China launches more rockets than US, Russia in 2018

By Li Ruohan Source:Global Times Published: 2018/12/25 21:42:06

Long March-3C carrier rocket blasts off from the launch pad at the Xichang Satellite Launch Center in Xichang, southwest China's Sichuan Province, Dec. 25, 2018. China successfully launched the No. 3 telecommunication technology test satellite on Tuesday. (Xinhua/Wang Yulei)

China launched a third telecommunication technology test satellite early Tuesday morning, marking the country's 37th space rocket launch of 2018.

China in 2018 leads the world with 37 orbital launches as of Tuesday, followed by the US with 34 and Russia with 18, information on aerospace information website Rocket Launch shows.

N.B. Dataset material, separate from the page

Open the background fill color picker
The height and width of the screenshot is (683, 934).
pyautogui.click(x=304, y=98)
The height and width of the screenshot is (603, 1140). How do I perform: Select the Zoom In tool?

As the US and China have one scheduled rocket launch this week, aerospace analysts say 2018 will mark the first year that China surpasses the US for space rockets in a year, a landmark for China's space exploration efforts.

Tuesday's satellite was launched just after midnight by a Long March-3C carrier rocket from the Xichang Satellite Launch Center in Southwest China's Sichuan Province, the Xinhua News Agency reported.

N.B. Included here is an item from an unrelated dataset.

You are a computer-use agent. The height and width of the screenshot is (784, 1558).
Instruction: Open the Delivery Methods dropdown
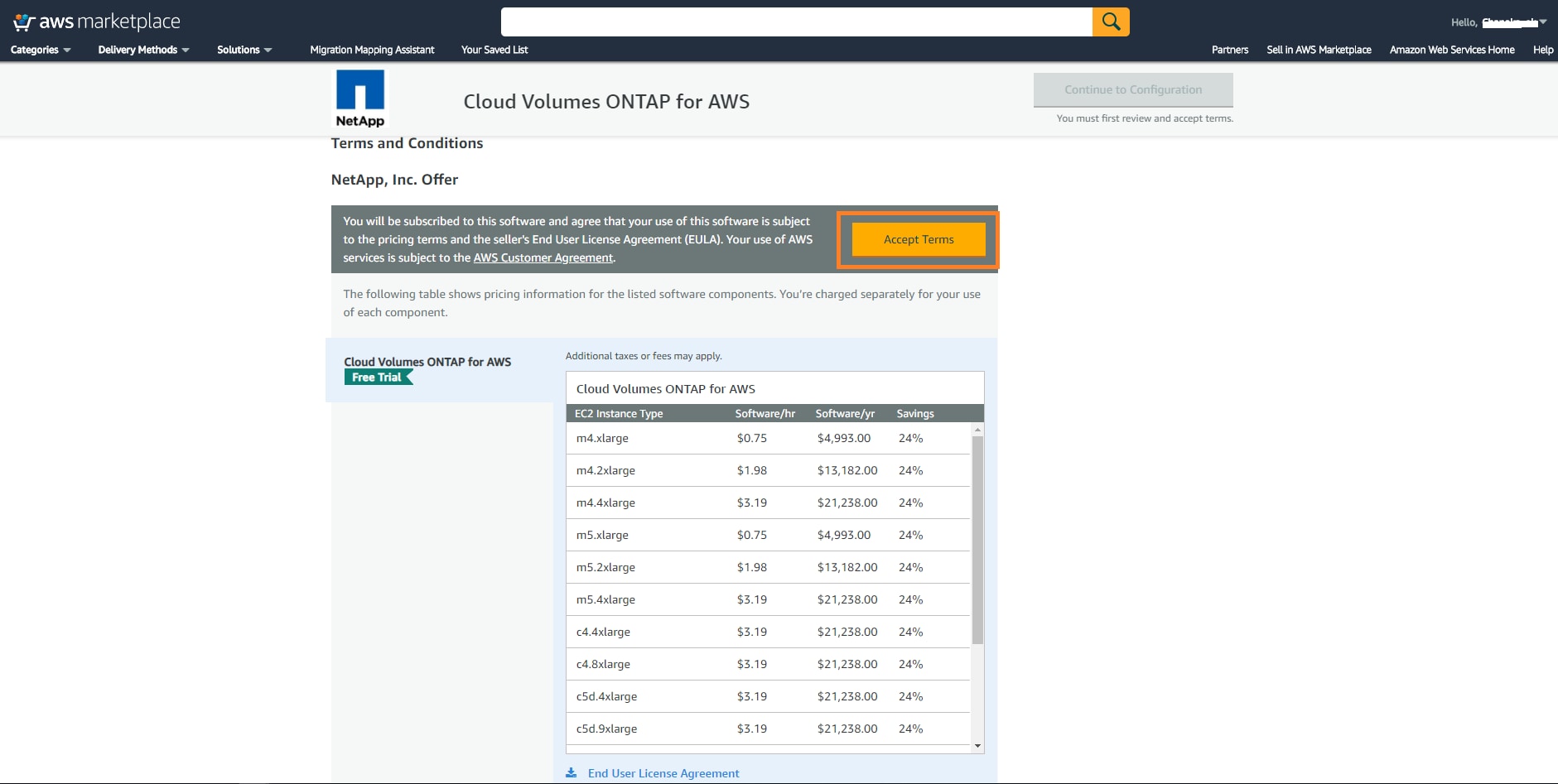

Compared with an experimental satellite, the satellite launched on Tuesday is expected to test advanced technologies including quantum communication, Huang Jun, a professor at the School of Aeronautic Science and Engineering at Beihang University, told the Global Times on Tuesday.

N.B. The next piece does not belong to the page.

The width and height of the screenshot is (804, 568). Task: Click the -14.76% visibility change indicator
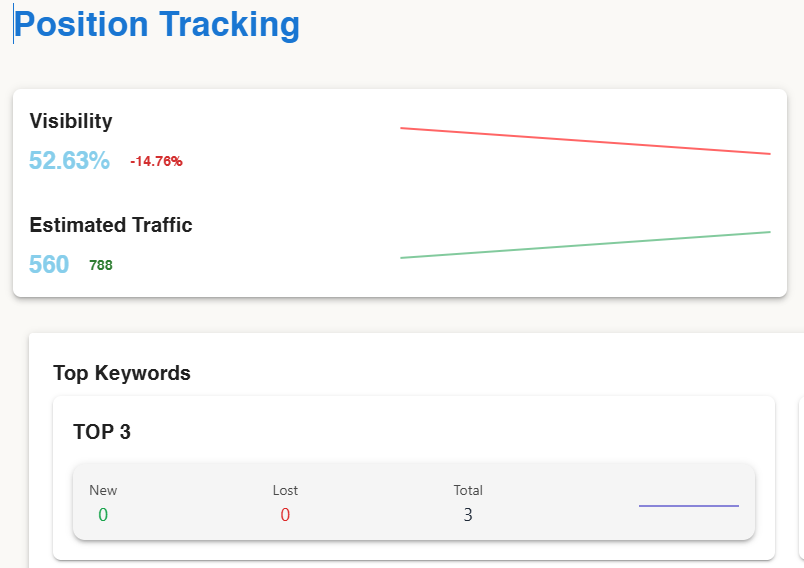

The test satellite is also likely to be used for military purposes, Huang said.

Although China started later than the US, the country has made remarkable progress in the space race through strong national policy support and investment in talent, Huang said. 

The launch was the 296th mission of the Long March carrier rocket series.

Since the first successful launch in 2008, the Long March 3C rocket has carried a BeiDou navigation satellite and also Chang'e-2, China's second lunar probe. 

The year 2018 marks out China as a leader, not a follower, in international space exploration, said Wang Chi, director of the National Space Science Center under the Chinese Academy of Sciences.

As world powers compete for a bigger say in space, China needs more investment in outer space science and applied research such as Earth observation, he said.